I wanted to be able to output Unicode characters to my terminal.  YottaDB supports UTF8, but Sam H has recommended AGAINST enabling UTF8, and I'm sure he has good reasons for this.   But just because we don't want the database, strings etc in YottaDB to be in multi-byte mode, doesn't mean that we can't send signals to the terminal to be able to get the desired things drawn on the terminal screen.

I especially wanted to get better line drawing.  I know that traditional VT100+ has a line-drawing mode.  I think it swaps out the character set for chars 128-255 such that they look like lines.  I know that the KIDS package installer uses this.  The problem is that about half the time it works, and half the time all those lines look like "Q"'s etc - - which drives me crazy (why is it not displaying correctly today?  Who knows?).  A real solution will use characters that are unambiguous, not sharing numbers with some other character -- and that means Unicode. 

Most terminals these days understand UTF8 encoding and the Unicode characters being represented in the UTF8 stream.  On my Mac iTerm, it works natively.  In Putty, I went in to settings>Window>Translation and selected UTF8 remote character set.  Then I had to pick a font that contains appropriate drawings for each Unicode character.  The Courier font, for example, is a old font with only 1-255 (I think) images, but Courier New has many additional Unicode characters -- including many line drawing chars (though not all of them).  I finalized on the DejaVu Sans Mono font which has all of them.  

To look at fonts, in Windows, I used the Character Map application. Then select the Advanced view checkbox, ensure Character set is unicode, and then select GroupBy to be Unicode Subrange.  This will pop up a dialog that allows one to pick options like 'Box Drawing' elements, or Math etc. 

Before I started working on this, I was kind of lumping UTF8 and Unicode together.  But I have it a bit clearer in my mind now.  Unicode character $2547 is a line-drawing character named "Down Light and Up Horizontal Heavy".  It takes.  12 bits to represent $2547, whereas traditional ASCII is 7 bits (typically extended to full 8 bits).  So how to send out 12 bits of information in a way that is backwards compatible?  That is where UTF8 comes in.  It splits up the bits over 1-4 bytes, depending on how many actual bits are needed for the Unicode character number. 

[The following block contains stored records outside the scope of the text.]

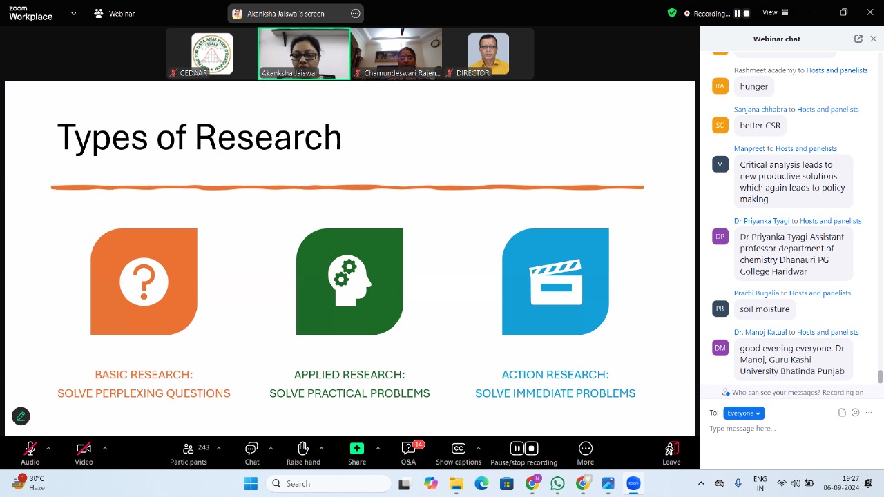
Task: Toggle Show captions
Action: (458, 449)

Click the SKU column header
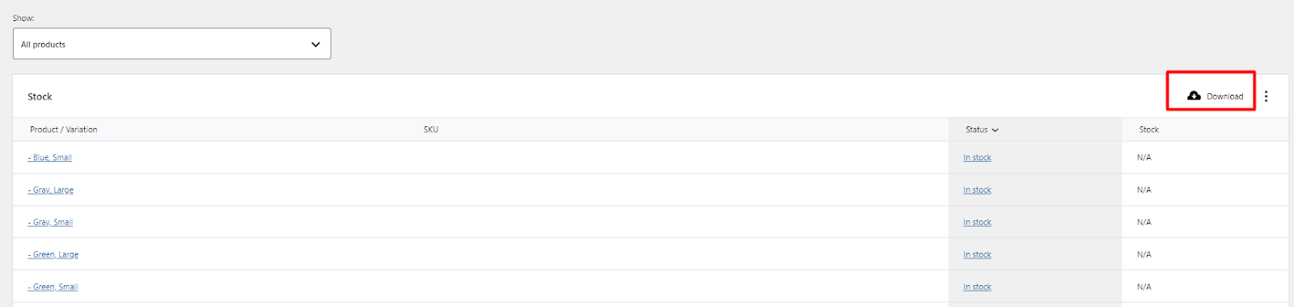(431, 130)
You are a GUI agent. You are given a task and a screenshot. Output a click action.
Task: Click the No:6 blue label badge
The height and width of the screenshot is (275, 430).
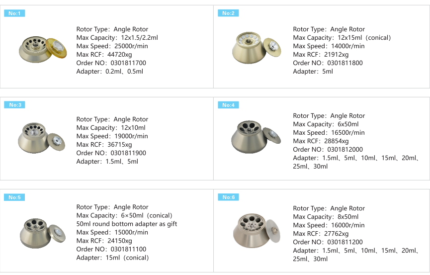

So how to write out the Unicode character?  If I try WRITE $CHAR(Number), YottaDB will not output anything if number > 255, unless UTF8 mode is enabled.  And as above, that is not recommended.  But if one uses WRITE *NUM, it will output that byte without any filter etc.  And if one writes out 1-4 bytes that comply with UTF8 encoding, then the terminal will combine those bytes back into a large character number, such as $2547, and then display the corresponding Unicode character.

I wrote code that takes a Unicode Codepoint (character number) and returns a sequence of bytes that can be written out via WRITE *n.

The function is  GETUTF8, which can be seen here, in the TMGMISC routine:  https://github.com/kdtop/TMGLIB/blob/master/TMGMISC.m

I then wrote a function called UTF8WRITE in TMGSTUTL which takes Codepoint and gets bytes and writes them via WRITE *n.  It can be seen here:  https://github.com/kdtop/TMGLIB/blob/master/TMGSTUTL.m

I have next taken all the Codepoints for line drawing characters, which have names like "Down Light and Up Horizontal Heavy" and written code that parses it all into a data structure, so that I will be able to easily find a character that has, for example, a heavy line going DOWN and LEFT, but light going UP and RIGHT.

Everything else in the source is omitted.